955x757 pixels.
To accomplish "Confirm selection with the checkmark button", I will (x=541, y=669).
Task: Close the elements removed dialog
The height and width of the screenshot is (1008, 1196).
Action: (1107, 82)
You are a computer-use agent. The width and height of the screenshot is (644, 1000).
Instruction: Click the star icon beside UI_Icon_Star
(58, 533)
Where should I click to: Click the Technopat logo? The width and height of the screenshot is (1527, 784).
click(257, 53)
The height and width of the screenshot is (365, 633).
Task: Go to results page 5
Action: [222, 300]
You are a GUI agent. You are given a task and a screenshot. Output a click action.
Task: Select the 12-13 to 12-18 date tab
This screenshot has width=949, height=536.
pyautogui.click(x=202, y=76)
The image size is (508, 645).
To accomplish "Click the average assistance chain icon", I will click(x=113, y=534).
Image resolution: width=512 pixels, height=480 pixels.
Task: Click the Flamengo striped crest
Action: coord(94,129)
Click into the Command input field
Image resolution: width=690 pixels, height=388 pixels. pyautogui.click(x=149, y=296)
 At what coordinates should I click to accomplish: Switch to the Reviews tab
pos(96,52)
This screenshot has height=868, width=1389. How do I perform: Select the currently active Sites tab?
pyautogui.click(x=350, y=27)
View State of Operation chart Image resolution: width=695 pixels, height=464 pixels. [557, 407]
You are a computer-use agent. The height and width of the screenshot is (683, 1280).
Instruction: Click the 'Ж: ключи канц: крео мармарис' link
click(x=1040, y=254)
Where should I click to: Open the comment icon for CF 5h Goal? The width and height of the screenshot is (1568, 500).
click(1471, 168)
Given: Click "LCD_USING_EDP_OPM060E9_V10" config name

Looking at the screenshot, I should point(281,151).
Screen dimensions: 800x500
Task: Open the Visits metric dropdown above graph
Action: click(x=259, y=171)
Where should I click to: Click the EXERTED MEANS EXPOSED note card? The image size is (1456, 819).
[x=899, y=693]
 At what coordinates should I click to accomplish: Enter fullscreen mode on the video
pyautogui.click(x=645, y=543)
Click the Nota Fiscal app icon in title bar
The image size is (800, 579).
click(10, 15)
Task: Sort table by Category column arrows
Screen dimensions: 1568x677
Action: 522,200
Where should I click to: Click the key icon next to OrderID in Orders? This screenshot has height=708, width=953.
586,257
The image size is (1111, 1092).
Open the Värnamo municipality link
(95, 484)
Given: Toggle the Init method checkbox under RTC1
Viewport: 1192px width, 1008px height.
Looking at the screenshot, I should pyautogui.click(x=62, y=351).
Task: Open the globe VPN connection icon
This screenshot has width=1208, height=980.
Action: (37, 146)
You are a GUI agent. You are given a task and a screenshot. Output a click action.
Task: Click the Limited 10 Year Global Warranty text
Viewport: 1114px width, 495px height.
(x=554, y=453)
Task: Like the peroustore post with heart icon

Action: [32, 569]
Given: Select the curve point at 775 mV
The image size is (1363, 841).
----------------------------------------
### WHAT TO DO
From the first line to the last, retype the material exactly.

### ANSWER SECTION
955x757 pixels.
To accomplish "Confirm selection with the checkmark button", I will (x=541, y=669).
Task: Close the elements removed dialog
The height and width of the screenshot is (1008, 1196).
Action: (1107, 82)
You are a computer-use agent. The width and height of the screenshot is (644, 1000).
Instruction: Click the star icon beside UI_Icon_Star
(58, 533)
Where should I click to: Click the Technopat logo? The width and height of the screenshot is (1527, 784).
click(257, 53)
The height and width of the screenshot is (365, 633).
Task: Go to results page 5
Action: [222, 300]
You are a GUI agent. You are given a task and a screenshot. Output a click action.
Task: Select the 12-13 to 12-18 date tab
This screenshot has width=949, height=536.
pyautogui.click(x=202, y=76)
The image size is (508, 645).
To accomplish "Click the average assistance chain icon", I will click(x=113, y=534).
Image resolution: width=512 pixels, height=480 pixels.
Task: Click the Flamengo striped crest
Action: coord(94,129)
Click into the Command input field
Image resolution: width=690 pixels, height=388 pixels. pyautogui.click(x=149, y=296)
 At what coordinates should I click to accomplish: Switch to the Reviews tab
pos(96,52)
This screenshot has height=868, width=1389. How do I perform: Select the currently active Sites tab?
pyautogui.click(x=350, y=27)
View State of Operation chart Image resolution: width=695 pixels, height=464 pixels. [557, 407]
You are a computer-use agent. The height and width of the screenshot is (683, 1280).
Instruction: Click the 'Ж: ключи канц: крео мармарис' link
click(x=1040, y=254)
Where should I click to: Open the comment icon for CF 5h Goal? The width and height of the screenshot is (1568, 500).
click(1471, 168)
Given: Click "LCD_USING_EDP_OPM060E9_V10" config name

Looking at the screenshot, I should point(281,151).
Screen dimensions: 800x500
Task: Open the Visits metric dropdown above graph
Action: click(x=259, y=171)
Where should I click to: Click the EXERTED MEANS EXPOSED note card? The image size is (1456, 819).
[x=899, y=693]
 At what coordinates should I click to accomplish: Enter fullscreen mode on the video
pyautogui.click(x=645, y=543)
Click the Nota Fiscal app icon in title bar
The image size is (800, 579).
click(10, 15)
Task: Sort table by Category column arrows
Screen dimensions: 1568x677
Action: 522,200
Where should I click to: Click the key icon next to OrderID in Orders? This screenshot has height=708, width=953.
586,257
The image size is (1111, 1092).
Open the Värnamo municipality link
(95, 484)
Given: Toggle the Init method checkbox under RTC1
Viewport: 1192px width, 1008px height.
Looking at the screenshot, I should pyautogui.click(x=62, y=351).
Task: Open the globe VPN connection icon
This screenshot has width=1208, height=980.
Action: (37, 146)
You are a GUI agent. You are given a task and a screenshot. Output a click action.
Task: Click the Limited 10 Year Global Warranty text
Viewport: 1114px width, 495px height.
(x=554, y=453)
Task: Like the peroustore post with heart icon

Action: [32, 569]
Given: Select the curve point at 775 mV
The image size is (1363, 841).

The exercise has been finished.